WHAT YOU HAVE TO DO:
Lay out the entries below as a JSON list of strings, with one string per line and no blank lines.

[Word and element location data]
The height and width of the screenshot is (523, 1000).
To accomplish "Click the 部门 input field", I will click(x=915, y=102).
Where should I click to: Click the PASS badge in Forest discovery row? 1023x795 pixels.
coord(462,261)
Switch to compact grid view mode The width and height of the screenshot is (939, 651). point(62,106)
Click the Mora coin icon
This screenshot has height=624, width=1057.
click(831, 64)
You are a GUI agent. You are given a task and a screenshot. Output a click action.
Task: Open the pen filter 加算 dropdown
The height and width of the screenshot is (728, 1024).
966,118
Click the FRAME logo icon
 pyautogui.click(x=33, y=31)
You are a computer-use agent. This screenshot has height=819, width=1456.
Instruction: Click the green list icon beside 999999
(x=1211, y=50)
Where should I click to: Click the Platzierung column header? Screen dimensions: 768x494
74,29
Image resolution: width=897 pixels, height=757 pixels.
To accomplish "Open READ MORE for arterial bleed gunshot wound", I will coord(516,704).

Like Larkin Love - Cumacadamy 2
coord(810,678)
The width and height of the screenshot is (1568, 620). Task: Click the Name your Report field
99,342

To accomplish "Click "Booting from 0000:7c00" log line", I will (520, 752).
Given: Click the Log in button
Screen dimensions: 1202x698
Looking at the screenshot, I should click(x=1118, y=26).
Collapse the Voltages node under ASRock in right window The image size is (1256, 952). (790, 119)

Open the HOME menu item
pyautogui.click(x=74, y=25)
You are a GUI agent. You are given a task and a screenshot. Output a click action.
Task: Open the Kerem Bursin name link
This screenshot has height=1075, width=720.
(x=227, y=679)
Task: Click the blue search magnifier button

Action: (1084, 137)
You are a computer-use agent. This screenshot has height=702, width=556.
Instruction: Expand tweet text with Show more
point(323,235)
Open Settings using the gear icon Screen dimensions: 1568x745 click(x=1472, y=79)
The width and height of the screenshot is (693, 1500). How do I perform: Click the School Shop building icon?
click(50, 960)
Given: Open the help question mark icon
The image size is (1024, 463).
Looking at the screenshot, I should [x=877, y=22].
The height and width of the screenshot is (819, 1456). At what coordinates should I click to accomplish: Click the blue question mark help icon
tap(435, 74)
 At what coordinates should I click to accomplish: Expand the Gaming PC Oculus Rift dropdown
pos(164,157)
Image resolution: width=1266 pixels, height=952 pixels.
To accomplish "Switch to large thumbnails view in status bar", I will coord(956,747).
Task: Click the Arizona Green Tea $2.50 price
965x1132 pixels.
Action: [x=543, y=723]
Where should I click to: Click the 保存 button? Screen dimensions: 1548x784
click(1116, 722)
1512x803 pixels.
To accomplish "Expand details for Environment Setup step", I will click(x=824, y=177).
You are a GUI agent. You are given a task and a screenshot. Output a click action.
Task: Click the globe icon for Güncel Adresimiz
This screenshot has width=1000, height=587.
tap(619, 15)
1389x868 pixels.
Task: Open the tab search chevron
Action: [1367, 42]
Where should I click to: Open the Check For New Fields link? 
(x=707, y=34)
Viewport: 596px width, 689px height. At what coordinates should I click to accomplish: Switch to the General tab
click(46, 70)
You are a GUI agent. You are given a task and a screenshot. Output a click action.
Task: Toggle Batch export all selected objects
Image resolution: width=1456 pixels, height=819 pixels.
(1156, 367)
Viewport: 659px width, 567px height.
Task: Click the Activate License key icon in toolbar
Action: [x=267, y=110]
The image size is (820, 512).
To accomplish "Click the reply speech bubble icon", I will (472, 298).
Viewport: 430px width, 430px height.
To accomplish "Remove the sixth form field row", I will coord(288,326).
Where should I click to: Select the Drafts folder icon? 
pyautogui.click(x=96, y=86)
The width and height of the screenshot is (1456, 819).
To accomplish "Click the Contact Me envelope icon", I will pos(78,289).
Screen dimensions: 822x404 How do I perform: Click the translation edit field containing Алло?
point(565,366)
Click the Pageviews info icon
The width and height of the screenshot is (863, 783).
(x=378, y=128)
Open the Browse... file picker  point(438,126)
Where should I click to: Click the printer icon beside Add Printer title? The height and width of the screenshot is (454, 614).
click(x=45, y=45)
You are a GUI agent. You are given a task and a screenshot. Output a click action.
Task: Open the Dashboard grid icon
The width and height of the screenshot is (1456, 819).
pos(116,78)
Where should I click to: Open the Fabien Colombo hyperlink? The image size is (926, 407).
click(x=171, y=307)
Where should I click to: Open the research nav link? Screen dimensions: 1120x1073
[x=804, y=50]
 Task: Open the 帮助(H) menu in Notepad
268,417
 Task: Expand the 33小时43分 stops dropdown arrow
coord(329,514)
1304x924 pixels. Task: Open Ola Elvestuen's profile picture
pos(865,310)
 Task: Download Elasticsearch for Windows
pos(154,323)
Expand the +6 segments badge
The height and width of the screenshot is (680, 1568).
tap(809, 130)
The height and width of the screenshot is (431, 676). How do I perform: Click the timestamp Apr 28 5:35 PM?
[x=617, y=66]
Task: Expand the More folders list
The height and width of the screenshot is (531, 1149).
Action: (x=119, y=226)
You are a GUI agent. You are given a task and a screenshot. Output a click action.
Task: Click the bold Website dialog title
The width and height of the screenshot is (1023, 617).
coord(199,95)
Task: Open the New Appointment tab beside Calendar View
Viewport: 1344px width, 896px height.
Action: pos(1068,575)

TASK RESULT:
[
  "The height and width of the screenshot is (523, 1000).",
  "To accomplish \"Click the 部门 input field\", I will click(x=915, y=102).",
  "Where should I click to: Click the PASS badge in Forest discovery row? 1023x795 pixels.",
  "coord(462,261)",
  "Switch to compact grid view mode The width and height of the screenshot is (939, 651). point(62,106)",
  "Click the Mora coin icon",
  "This screenshot has height=624, width=1057.",
  "click(831, 64)",
  "You are a GUI agent. You are given a task and a screenshot. Output a click action.",
  "Task: Open the pen filter 加算 dropdown",
  "The height and width of the screenshot is (728, 1024).",
  "966,118",
  "Click the FRAME logo icon",
  " pyautogui.click(x=33, y=31)",
  "You are a computer-use agent. This screenshot has height=819, width=1456.",
  "Instruction: Click the green list icon beside 999999",
  "(x=1211, y=50)",
  "Where should I click to: Click the Platzierung column header? Screen dimensions: 768x494",
  "74,29",
  "Image resolution: width=897 pixels, height=757 pixels.",
  "To accomplish \"Open READ MORE for arterial bleed gunshot wound\", I will coord(516,704).",
  "Like Larkin Love - Cumacadamy 2",
  "coord(810,678)",
  "The width and height of the screenshot is (1568, 620). Task: Click the Name your Report field",
  "99,342",
  "To accomplish \"Click \"Booting from 0000:7c00\" log line\", I will (520, 752).",
  "Given: Click the Log in button",
  "Screen dimensions: 1202x698",
  "Looking at the screenshot, I should click(x=1118, y=26).",
  "Collapse the Voltages node under ASRock in right window The image size is (1256, 952). (790, 119)",
  "Open the HOME menu item",
  "pyautogui.click(x=74, y=25)",
  "You are a GUI agent. You are given a task and a screenshot. Output a click action.",
  "Task: Open the Kerem Bursin name link",
  "This screenshot has height=1075, width=720.",
  "(x=227, y=679)",
  "Task: Click the blue search magnifier button",
  "Action: (1084, 137)",
  "You are a computer-use agent. This screenshot has height=702, width=556.",
  "Instruction: Expand tweet text with Show more",
  "point(323,235)",
  "Open Settings using the gear icon Screen dimensions: 1568x745 click(x=1472, y=79)",
  "The width and height of the screenshot is (693, 1500). How do I perform: Click the School Shop building icon?",
  "click(50, 960)",
  "Given: Open the help question mark icon",
  "The image size is (1024, 463).",
  "Looking at the screenshot, I should [x=877, y=22].",
  "The height and width of the screenshot is (819, 1456). At what coordinates should I click to accomplish: Click the blue question mark help icon",
  "tap(435, 74)",
  " At what coordinates should I click to accomplish: Expand the Gaming PC Oculus Rift dropdown",
  "pos(164,157)",
  "Image resolution: width=1266 pixels, height=952 pixels.",
  "To accomplish \"Switch to large thumbnails view in status bar\", I will coord(956,747).",
  "Task: Click the Arizona Green Tea $2.50 price",
  "965x1132 pixels.",
  "Action: [x=543, y=723]",
  "Where should I click to: Click the 保存 button? Screen dimensions: 1548x784",
  "click(1116, 722)",
  "1512x803 pixels.",
  "To accomplish \"Expand details for Environment Setup step\", I will click(x=824, y=177).",
  "You are a GUI agent. You are given a task and a screenshot. Output a click action.",
  "Task: Click the globe icon for Güncel Adresimiz",
  "This screenshot has width=1000, height=587.",
  "tap(619, 15)",
  "1389x868 pixels.",
  "Task: Open the tab search chevron",
  "Action: [1367, 42]",
  "Where should I click to: Open the Check For New Fields link? ",
  "(x=707, y=34)",
  "Viewport: 596px width, 689px height. At what coordinates should I click to accomplish: Switch to the General tab",
  "click(46, 70)",
  "You are a GUI agent. You are given a task and a screenshot. Output a click action.",
  "Task: Toggle Batch export all selected objects",
  "Image resolution: width=1456 pixels, height=819 pixels.",
  "(1156, 367)",
  "Viewport: 659px width, 567px height.",
  "Task: Click the Activate License key icon in toolbar",
  "Action: [x=267, y=110]",
  "The image size is (820, 512).",
  "To accomplish \"Click the reply speech bubble icon\", I will (472, 298).",
  "Viewport: 430px width, 430px height.",
  "To accomplish \"Remove the sixth form field row\", I will coord(288,326).",
  "Where should I click to: Select the Drafts folder icon? ",
  "pyautogui.click(x=96, y=86)",
  "The width and height of the screenshot is (1456, 819).",
  "To accomplish \"Click the Contact Me envelope icon\", I will pos(78,289).",
  "Screen dimensions: 822x404 How do I perform: Click the translation edit field containing Алло?",
  "point(565,366)",
  "Click the Pageviews info icon",
  "The width and height of the screenshot is (863, 783).",
  "(x=378, y=128)",
  "Open the Browse... file picker  point(438,126)",
  "Where should I click to: Click the printer icon beside Add Printer title? The height and width of the screenshot is (454, 614).",
  "click(x=45, y=45)",
  "You are a GUI agent. You are given a task and a screenshot. Output a click action.",
  "Task: Open the Dashboard grid icon",
  "The width and height of the screenshot is (1456, 819).",
  "pos(116,78)",
  "Where should I click to: Open the Fabien Colombo hyperlink? The image size is (926, 407).",
  "click(x=171, y=307)",
  "Where should I click to: Open the research nav link? Screen dimensions: 1120x1073",
  "[x=804, y=50]",
  " Task: Open the 帮助(H) menu in Notepad",
  "268,417",
  " Task: Expand the 33小时43分 stops dropdown arrow",
  "coord(329,514)",
  "1304x924 pixels. Task: Open Ola Elvestuen's profile picture",
  "pos(865,310)",
  " Task: Download Elasticsearch for Windows",
  "pos(154,323)",
  "Expand the +6 segments badge",
  "The height and width of the screenshot is (680, 1568).",
  "tap(809, 130)",
  "The height and width of the screenshot is (431, 676). How do I perform: Click the timestamp Apr 28 5:35 PM?",
  "[x=617, y=66]",
  "Task: Expand the More folders list",
  "The height and width of the screenshot is (531, 1149).",
  "Action: (x=119, y=226)",
  "You are a GUI agent. You are given a task and a screenshot. Output a click action.",
  "Task: Click the bold Website dialog title",
  "The width and height of the screenshot is (1023, 617).",
  "coord(199,95)",
  "Task: Open the New Appointment tab beside Calendar View",
  "Viewport: 1344px width, 896px height.",
  "Action: pos(1068,575)"
]